Peppers are also known to be excellent sources of vitamins C and A
Did you know that the appearance of food not only shapes purchase decisions but can influence flavour perceptions too? This is why colour and the appeal of various foods have been closely related.
"It is believed that the eye must be convinced first before food is tried out," says Lovely R. Deep, nutritionist and dietician, Al Zahra Hospital.
"In a study published in the Journal of Food Quality, subjects were asked to eat food in the dark. They reported a critically missing element for enjoying any cuisine - the appearance of food."
But appearances can be deceptive. Many people would think these eyecatching red peppers are 'hot'. "Contrary to their appearance, bell peppers are not 'hot'," she smiles.
"They contain a recessive gene that eliminates capsaicin, the compound responsible for the 'hotness' found in other peppers."
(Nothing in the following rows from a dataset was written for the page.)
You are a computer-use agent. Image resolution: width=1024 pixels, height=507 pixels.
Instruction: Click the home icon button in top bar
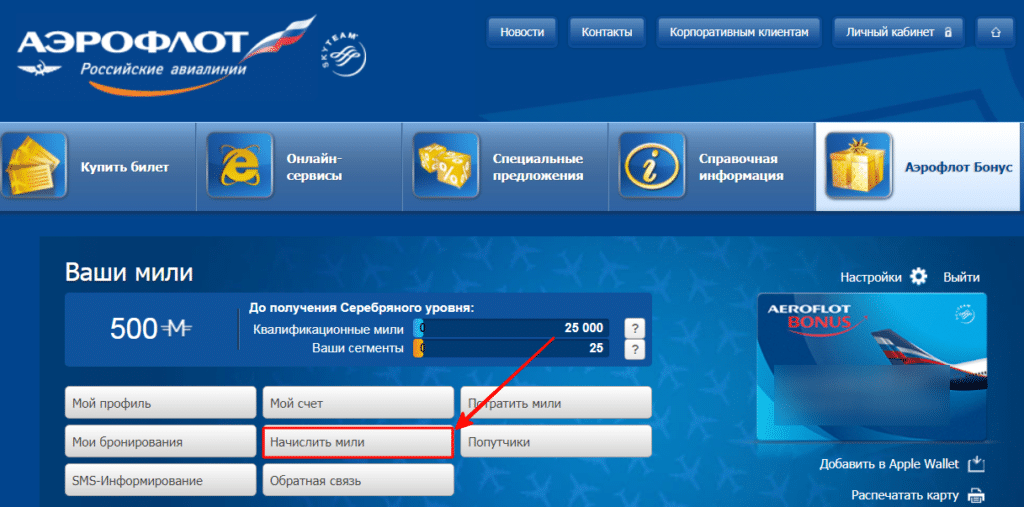pyautogui.click(x=995, y=32)
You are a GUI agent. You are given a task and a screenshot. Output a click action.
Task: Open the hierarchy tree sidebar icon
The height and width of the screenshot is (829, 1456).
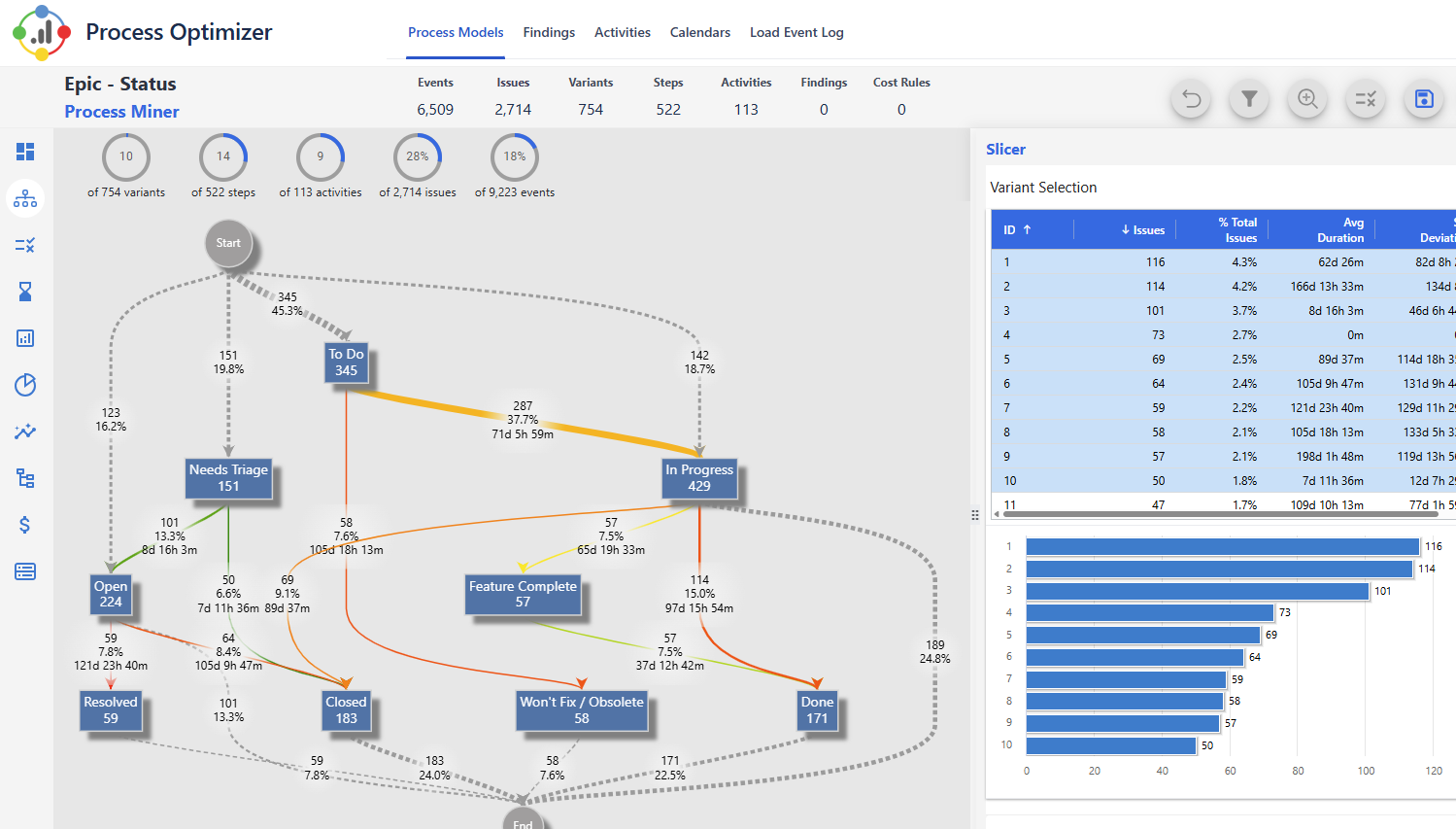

Interestingly, capsicum pepper - which is available in green, red, orange and yellow - is among the few foods that contain lycopene, a carotenoid whose consumption has been correlated with prostate and cervical cancer, bladder and pancreas infections.
Peppers are also known to be excellent sources of vitamins C and A through their concentration of carotenoids such as beta-carotene. The antioxidants neutralise free radicals, which can travel through the body, causing damage to cells.
You may add pepper to any cuisine (salads, sauces, soups, stir-fries, spring rolls, pizzas, curry, parathas and grills). It has been successfully preserved as pickles and dehydrated to be used in soups.
You will also find it added to salad dressings. Red and yellow peppers which tend to be sweeter can be introduced to children as teething foods in the form of vegetable sticks.